Avec un financement de 150 milliards de francs CFA accordé à la SETRAG dans le cadre du Plan de Modernisation et de Sécurisation de la voie, le partenariat avec le Groupe Banque mondiale traduit une ambition claire : renforcer durablement une infrastructure vitale pour l’économie nationale. Transport de minerais, mobilité des populations, continuité logistique, le rail demeure un pilier stratégique.

Une culture du risque assumée et structurée

La mission conduite par Dennis Albert McLaughlin avait un objectif précis : évaluer les dispositifs de maîtrise des risques associés aux projets financés. Une démarche conforme aux standards internationaux, mais qui, sur le terrain, prend une dimension très concrète.

Dès son arrivée, la délégation s’est soumise aux consignes de sécurité obligatoires. Un geste symbolique mais révélateur : ici, la sécurité n’est pas un discours, c’est une pratique. Cette exigence irrigue l’ensemble du dispositif opérationnel présenté par les équipes, du pilotage stratégique jusqu’aux interventions quotidiennes sur la voie.

La présentation institutionnelle et technique a mis en lumière les défis spécifiques du tronçon PK2 – PK17, segment névralgique situé dans une zone à forte pression urbaine. Sur cette portion, la performance ferroviaire ne se mesure pas uniquement en kilomètres de rails rénovés, mais aussi en capacité d’anticipation, de prévention et de dialogue territorial.
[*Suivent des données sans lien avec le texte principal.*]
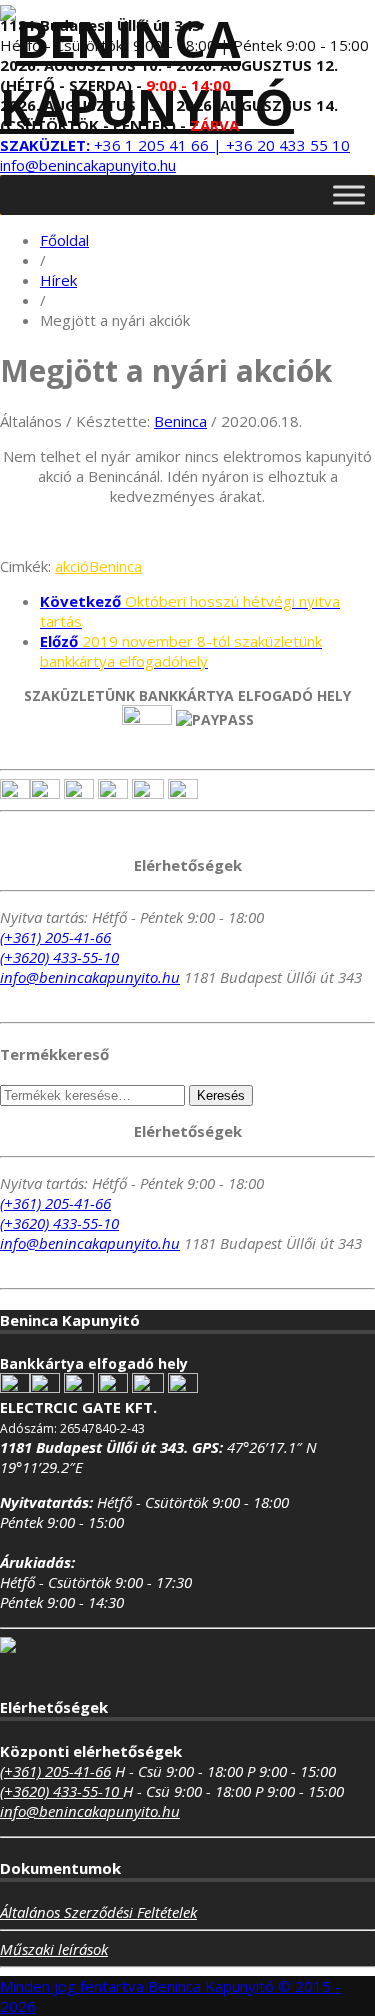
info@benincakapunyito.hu (88, 165)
Entre performance opérationnelle et responsabilité sociale

L’immersion sur le terrain a permis d’observer une réalité complexe : l’occupation illégale du domaine ferroviaire expose riverains et opérations à des risques significatifs. Dans cet environnement contraint, la gestion du risque devient un exercice d’équilibre permanent entre continuité d’exploitation, sécurité des populations et concertation avec les autorités compétentes.
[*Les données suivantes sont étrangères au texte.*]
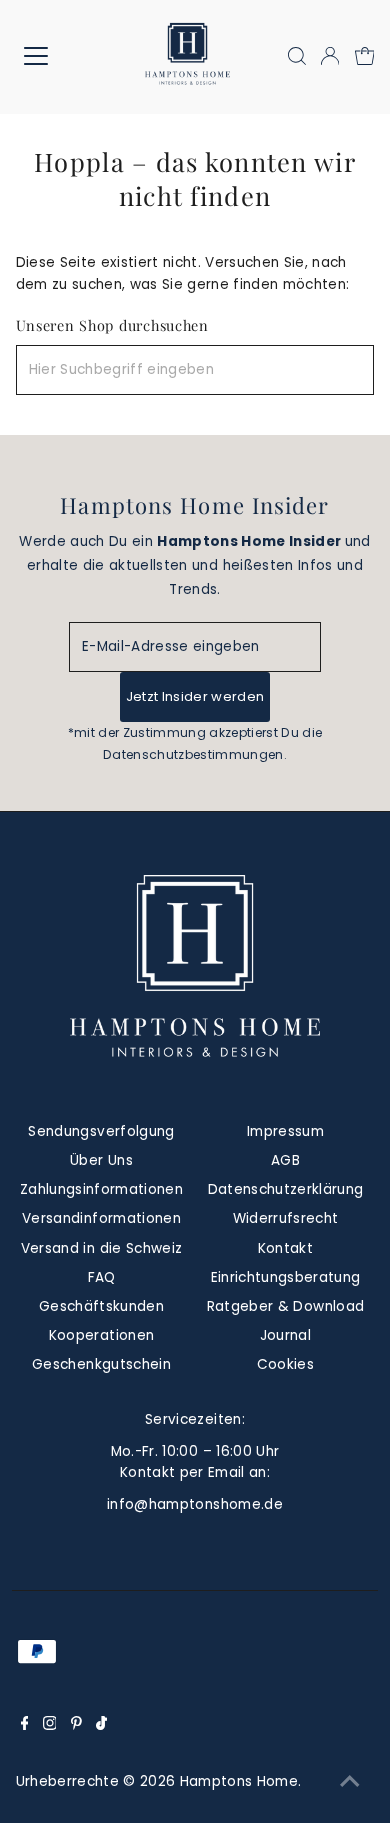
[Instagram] (50, 1726)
Les équipes de la SETRAG ont détaillé les mesures mises en œuvre : renforcement de la surveillance, dispositifs de sécurisation, prévention des incidents, coordination institutionnelle. Autant d’actions qui traduisent une approche structurée et évolutive face à des défis mouvants.

Cette séquence terrain a surtout révélé la dimension humaine du projet. Derrière les investissements et les standards techniques, ce sont des femmes et des hommes mobilisés au quotidien pour maintenir un haut niveau d’exigence opérationnelle.

Un partenariat fondé sur la confiance et la durabilité

Au terme de la visite, Dennis Albert McLaughlin a salué « le professionnalisme et l’engagement des équipes », soulignant la nécessité de poursuivre « une approche organisée et dynamique » afin de garantir la solidité des infrastructures financées dans le temps.

Au-delà de l’évaluation technique, cette mission illustre la maturité d’un partenariat. Entre la SETRAG et le Groupe Banque mondiale, la relation repose sur trois piliers : rigueur de gestion, transparence et vision de long terme.

Dans un contexte où les infrastructures structurantes conditionnent la compétitivité et l’attractivité des économies africaines, le cas du Transgabonais rappelle une évidence : moderniser un réseau ferroviaire, ce n’est pas seulement investir dans le rail. C’est investir dans la gouvernance, dans la maîtrise des risques et, surtout, dans la confiance.